Consistency of presentation

  1. He presented in a straightforward manner with no inconsistency.

PERMANENT IMPAIRMENT

  1. Based on the range of movement findings in the shoulders, 13% upper extremity impairment (UEI) for injured right shoulder – 2% UEI for uninjured left shoulder = 11% UEI equivalent to 7% WPI for the right shoulder. Ref: SIRA Guidelines Ch 2 Cl 2.20.

  2. With respect to scarring at the right knee, the worker is conscious of the scar but there is little colour contrast with surrounding skin, no trophic changes, no visible staple or suture marks. The anatomical location of the scar would be visible with short pants but not long pants. There was no contour defect, no effect on ADLs, no requirement for treatment and no adherence.

  3. The best fit under TEMSKI is 0% WPI.

  4. Discomfort on kneeling is more likely the result of pressure on the knee prosthesis, rather than arising from scar tenderness over the knee.

  5. The worker also mentioned that if he bumps into an object with the front of his right knee, it is painful as well.

  6. With respect to the right knee replacement, I assess 30 points for pain, 18 points for range of movement, 25 points for stability, giving 73 points.

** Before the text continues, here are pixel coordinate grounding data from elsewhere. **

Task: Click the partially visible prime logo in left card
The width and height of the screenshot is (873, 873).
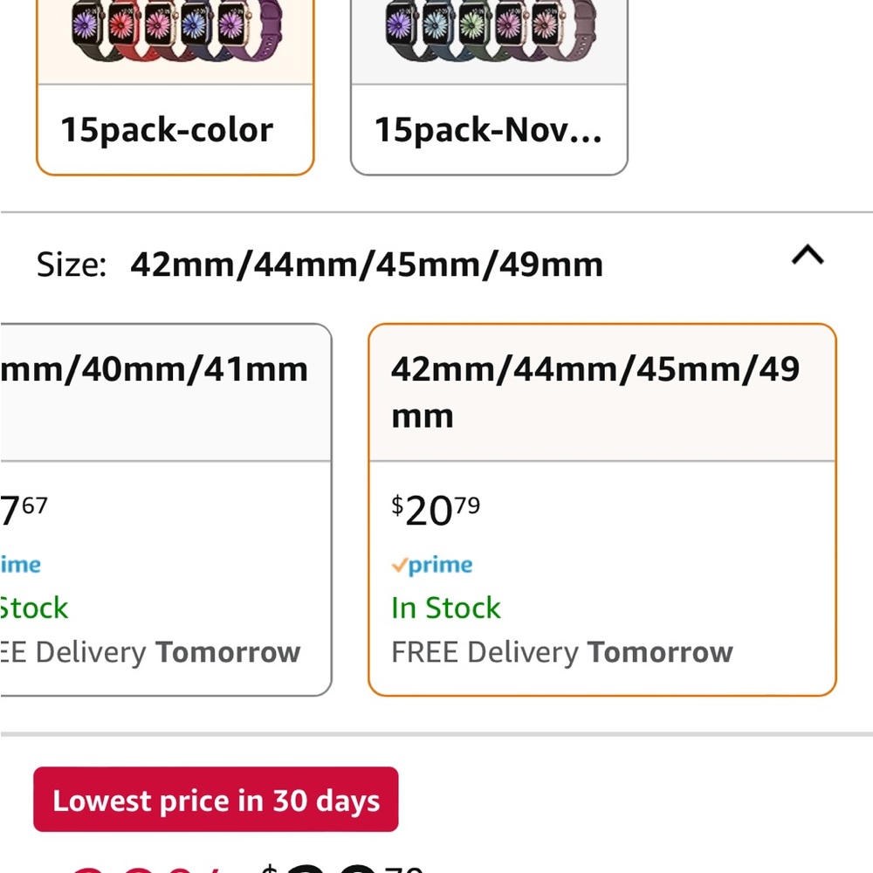Action: (21, 565)
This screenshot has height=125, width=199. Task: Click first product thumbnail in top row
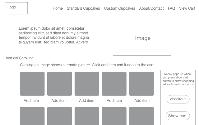32,84
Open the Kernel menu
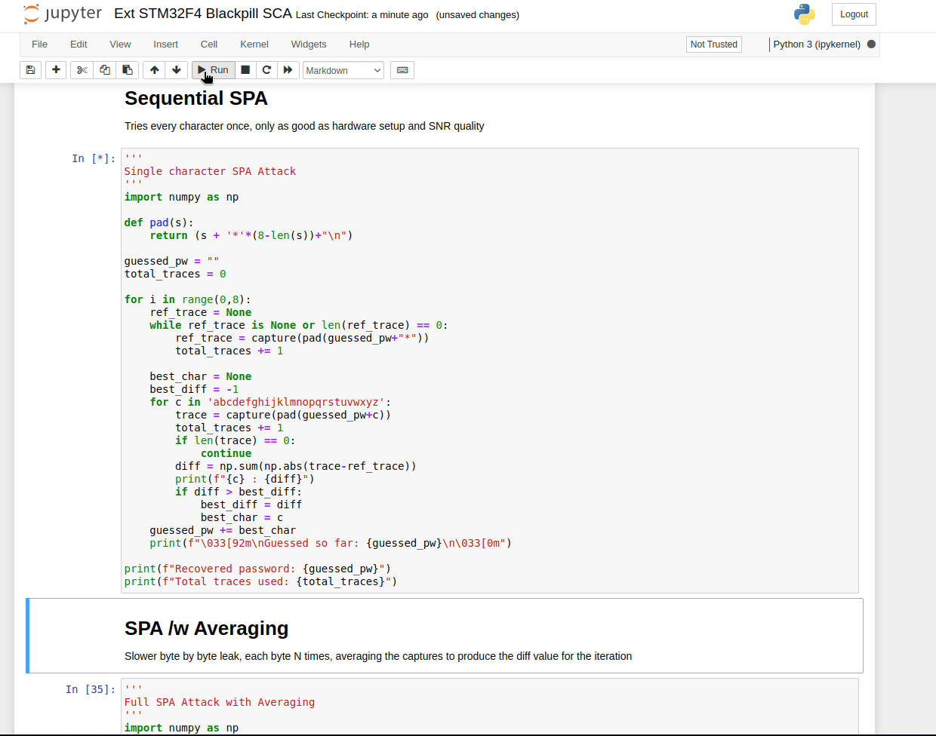 254,44
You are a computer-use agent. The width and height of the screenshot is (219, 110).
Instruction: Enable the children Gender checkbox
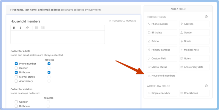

There is a deduction of 5 points for extension (flexion contracture) and 10 points for extension lag. 73 points minus 15 gives 58 points which gives a fair result and 20% WPI.

  7. From the Combined Values Chart, 20% combined with 7% gives 26% WPI.

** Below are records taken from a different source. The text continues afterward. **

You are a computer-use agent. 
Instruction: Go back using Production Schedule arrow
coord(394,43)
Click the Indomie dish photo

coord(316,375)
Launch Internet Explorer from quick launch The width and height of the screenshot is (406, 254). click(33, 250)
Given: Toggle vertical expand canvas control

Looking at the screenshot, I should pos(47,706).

  8. With regard to a deduction under s 323(2), there was no evidence of any non-work-related condition or to any injury to the knee or shoulder having occurred outside work. At the time of arthroscopy right knee on 28 November 2005, there were grade III and IV changes with significant loose chondral flaps affecting the medial femoral condyle which did appear to be acute, that is, related to the recent trauma to the knee, rather than being pre-existing degenerative change, and this situation does not therefore warrant a deduction being made from the WPI assessed for the knee.

  9. For these reasons, the Appeal Panel has determined that the MAC issued on
    12 September 2023 should be revoked, and a new MAC should be issued.  The new certificate is attached to this statement of reasons.

  10. In accordance with the Consent Orders dated 21 July 2023, the matter will be referred to a Member of the Workers Compensation Division of the Commission to determine questions regarding apportionment and/ or aggregation of impairment arising from the various dates of injury.

WORKERS COMPENSATION DIVISION

APPEAL PANEL

MEDICAL ASSESSMENT CERTIFICATE

Injuries received after 1 January 2002

Matter number:

W4339/23

Applicant:

Peter McQuade

Respondent:

Inner West Council

This Certificate is issued pursuant to s 328(5) of the Workplace Injury Management and Workers Compensation Act1998.

The Appeal Panel revokes the Medical Assessment Certificate of Medical Assessor Tommasino Mastroianni and issues this new Medical Assessment Certificate as to the matters set out in the Table below:

Table - whole person impairment (WPI) Body Part or system

Date of Injury

Chapter,

page and paragraph number in WorkCover Guides

Chapter, page, paragraph, figure and table numbers in AMA 5 Guides

% WPI

Proportion of permanent impairment due to pre-existing injury, abnormality or condition

Sub-total/s % WPI (after any deductions in column 6)

Right lower extremity (knee)

23.3.2005, 29.6.2005, 11.3.2013, 12.10.2016,

15.10.2018, 27.6.2020, 29.6.2020, 6.9.2022 (deemed)

Chapter 3

Pages 13 to 23

Chapter 17

Pages 523 to 564

20%

0%

20%

Right upper extremity (shoulder)

12.12.2011, 12.10.2016, 27.6.2020, 29.6.2020, 6.9.2022 (deemed)

Chapter 2

Pages 10 to 12

Chapter 16

Pages 433 to 521

7%

0%

7%

Scarring (TEMSKI)

23.3.2005, 29.6.2005,

12.12.2011, 11.3.2013,

12.10.2016,

15.10.2018, 27.6.2020, 29.6.2020, 6.9.2022 (deemed)

Chapter 14

Pages 73 to 74

0%

Not applicable

0%

Total % WPI (the Combined Table values of all sub-totals)  

26%

The above assessment is made in accordance with the SIRA NSW Guidelines for the Evaluation of Permanent Impairment for injuries received after 1 January 2002.